Assigned task: Look below for the line with "This screenshot has width=815, height=472."; begin the copy there and stop after the line with "Select the 40mA", keeping the text exact and the pictures out.
+++ Given records +++
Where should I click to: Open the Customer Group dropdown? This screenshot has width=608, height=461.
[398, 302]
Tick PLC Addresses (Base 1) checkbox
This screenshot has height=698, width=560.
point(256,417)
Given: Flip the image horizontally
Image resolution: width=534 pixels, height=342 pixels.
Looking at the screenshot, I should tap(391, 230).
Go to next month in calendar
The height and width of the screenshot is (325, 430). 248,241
+++
+++ Given records +++
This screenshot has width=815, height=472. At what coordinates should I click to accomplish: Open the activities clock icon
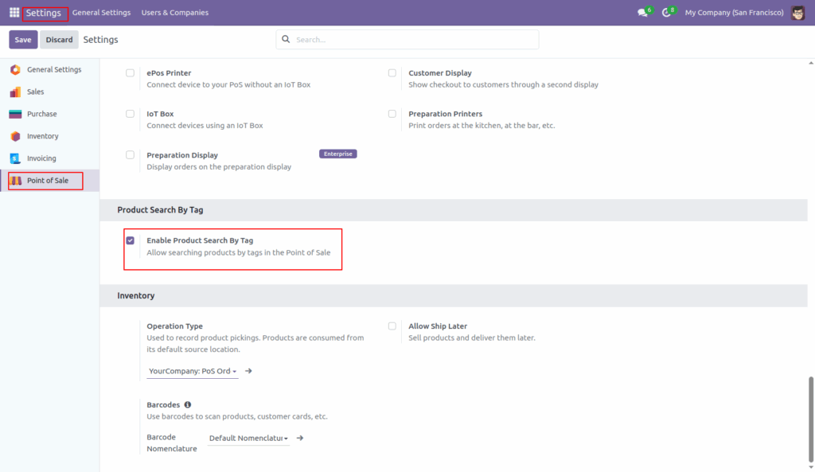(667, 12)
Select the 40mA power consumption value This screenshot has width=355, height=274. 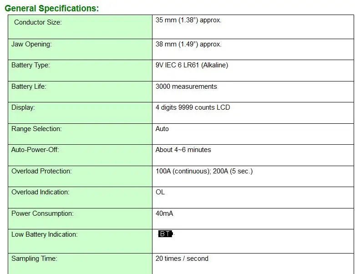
+++
Answer area:
This screenshot has width=815, height=472. At what coordinates should I click to accomplish: Open the activities clock icon
(667, 12)
Select the 40mA power consumption value This screenshot has width=355, height=274. 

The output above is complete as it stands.